情報の活用:
1. 演習用文章で、取る経の組み合わせが示されている虚証の名前をすべて挙げよ。
2. 演習用文章では、肝虚の治療で手足の厥陰を取ってみてはどうかと提案している。その根拠を文章に沿って説明せよ。
───── 演習用文章
本当にそうなのか,実証を試みるのは,さらにその後である。
例えば「虚すればその母を補う」,話を単純化するために,五蔵の虚証と判じて,その名を冠した経をとり,さらに五行の相生関係に拠って母の経も取る,とする。五行説の信奉者はそれでいいだろうが,現代の科学者はこの説明で満足できるのか。
取る経の組み合わせは:
心虚:手少陰(火)と足厥陰(土)
肺虚:手太陰(金)と足太陰(土)
脾虚:足太陰(土)と手少陰(火)
肝虚:足厥陰(木)と足少陰(水)
腎虚:足少陰(水)と手太陰(金)
心虚は治療の対象にならないことになっているけれど,まあ理屈の話ですから。
で,肝虚以外は手足の組み合わせになっている。すると肝虚も,例えば手足の同名経を取ってみたらどうか。つまり手足の厥陰を取る。それってつまり,現今の心虚は無いよ,心包虚なら有るよ,の組み合わせだよね。そこで,肝虚は,心包虚として治療したほうが効くのと違うか。
──────────
───── 記録データ
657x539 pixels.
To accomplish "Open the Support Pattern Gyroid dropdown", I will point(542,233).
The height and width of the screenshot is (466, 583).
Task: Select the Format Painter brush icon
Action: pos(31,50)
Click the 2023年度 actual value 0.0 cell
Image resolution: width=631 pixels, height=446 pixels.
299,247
──────────
各課題の解答:
1. 心虚、肺虚、脾虚、肝虚、腎虚

2. 肝虚以外の虚証では、取る経が手と足の組み合わせになっている。ところが肝虚だけは足厥陰と足少陰で、どちらも足の経である。そこで肝虚も手足の同名経、つまり手足の厥陰を取ってみてはどうかと考えている。